Soundtrack album by Sean Roldan
- Released: 1 November 2021
- Recorded: 2021
- Genre: Feature film soundtrack
- Length: 22:38
- Language: Tamil
- Label: Sony Music India
- Producer: Sean Roldan

Sean Roldan chronology
| Kasada Thapara (2021) | Jai Bhim (2021) | August 16 1947 (2023) |

= Jai Bhim (soundtrack) =

Jai Bhim is the soundtrack to the 2021 Tamil-language legal drama film of the same name directed by T. J. Gnanavel and starred Suriya whose production company 2D Entertainment also produced the film. The film features musical score composed by Sean Roldan, with lyrics written by Yugabharathi, Raju Murugan and Arivu. Preceded by three singles—"Power", "Thala Kodhum" and "Sendumalli"—the soundtrack was released by Sony Music India on 1 November 2021, with a bonus song "Manniley Eeramundu" unveiled after the film's release. The music received positive response from critics.

== Production and release ==
The film marks Roldan's maiden collaboration with Gnanavel and Suriya. Gnanavel chose Roldan to score the film as he was one among the few musicians to score for realistic films, citing his work on Joker (2016). The film featured five songs without lip movements to proceed the story, while there is a montage song "Vettakaara Kootam" which is about of the life of Irula people. For the song, Roldan used the Irula language as a musical form and continuously implemented it throughout the first part of the story. The other sequences, that is set in the High court is contrarily different in music. Roldan had recorded the court sequences at the Abbey Road Studios, London which was orchestrated by Matt Dunkley. A snippet from the recording sessions uploaded to social media during mid-October.

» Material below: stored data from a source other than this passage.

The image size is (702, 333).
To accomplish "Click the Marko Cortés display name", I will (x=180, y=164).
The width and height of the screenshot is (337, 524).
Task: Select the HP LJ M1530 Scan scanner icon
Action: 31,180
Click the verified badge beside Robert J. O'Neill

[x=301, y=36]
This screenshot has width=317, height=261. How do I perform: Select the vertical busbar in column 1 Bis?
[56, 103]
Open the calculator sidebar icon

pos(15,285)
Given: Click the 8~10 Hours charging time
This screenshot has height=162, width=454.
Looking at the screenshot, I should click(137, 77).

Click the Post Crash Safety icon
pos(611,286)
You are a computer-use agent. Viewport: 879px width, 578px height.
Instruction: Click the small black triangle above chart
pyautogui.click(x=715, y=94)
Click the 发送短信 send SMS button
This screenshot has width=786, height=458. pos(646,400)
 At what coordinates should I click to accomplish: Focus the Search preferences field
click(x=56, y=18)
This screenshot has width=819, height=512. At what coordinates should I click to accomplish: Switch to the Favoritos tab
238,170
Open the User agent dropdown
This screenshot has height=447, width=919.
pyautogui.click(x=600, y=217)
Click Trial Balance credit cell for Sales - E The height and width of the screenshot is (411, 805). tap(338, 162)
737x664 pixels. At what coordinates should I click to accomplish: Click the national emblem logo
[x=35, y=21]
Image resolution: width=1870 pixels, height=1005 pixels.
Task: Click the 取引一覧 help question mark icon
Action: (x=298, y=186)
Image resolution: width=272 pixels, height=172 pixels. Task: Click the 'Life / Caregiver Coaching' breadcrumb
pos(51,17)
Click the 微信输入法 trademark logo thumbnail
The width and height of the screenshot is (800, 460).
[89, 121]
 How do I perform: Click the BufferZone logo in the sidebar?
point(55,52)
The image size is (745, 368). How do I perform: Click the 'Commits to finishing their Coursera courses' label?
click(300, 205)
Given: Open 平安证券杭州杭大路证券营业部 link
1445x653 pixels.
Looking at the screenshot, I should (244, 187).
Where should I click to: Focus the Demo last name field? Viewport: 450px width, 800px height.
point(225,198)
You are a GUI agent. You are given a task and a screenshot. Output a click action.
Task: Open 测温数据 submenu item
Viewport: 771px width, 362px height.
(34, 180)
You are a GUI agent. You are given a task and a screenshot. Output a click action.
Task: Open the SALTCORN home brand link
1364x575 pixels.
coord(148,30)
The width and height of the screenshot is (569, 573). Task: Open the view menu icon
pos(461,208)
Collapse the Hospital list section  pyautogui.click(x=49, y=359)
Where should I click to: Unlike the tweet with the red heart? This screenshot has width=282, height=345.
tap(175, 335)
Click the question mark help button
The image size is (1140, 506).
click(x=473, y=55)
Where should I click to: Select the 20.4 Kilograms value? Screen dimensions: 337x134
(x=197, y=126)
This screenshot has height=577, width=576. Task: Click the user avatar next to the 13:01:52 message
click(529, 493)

The songs were recorded during August–October 2021, with the first track "Power" with vocals and lyrics written by Arivu. The song was released as the first single from the album on 6 October 2021. The second single "Thala Kodhum" sung by Pradeep Kumar was released on 18 October. The third song "Sendumalli" sung by Ananthu and Kalyani Nair was released on 27 October. The original soundtrack album consisting of five tracks was intended to be released on 29 October but was ultimately postponed following the death of Kannada actor-producer Puneeth Rajkumar. The soundtrack was eventually released on 1 November 2021.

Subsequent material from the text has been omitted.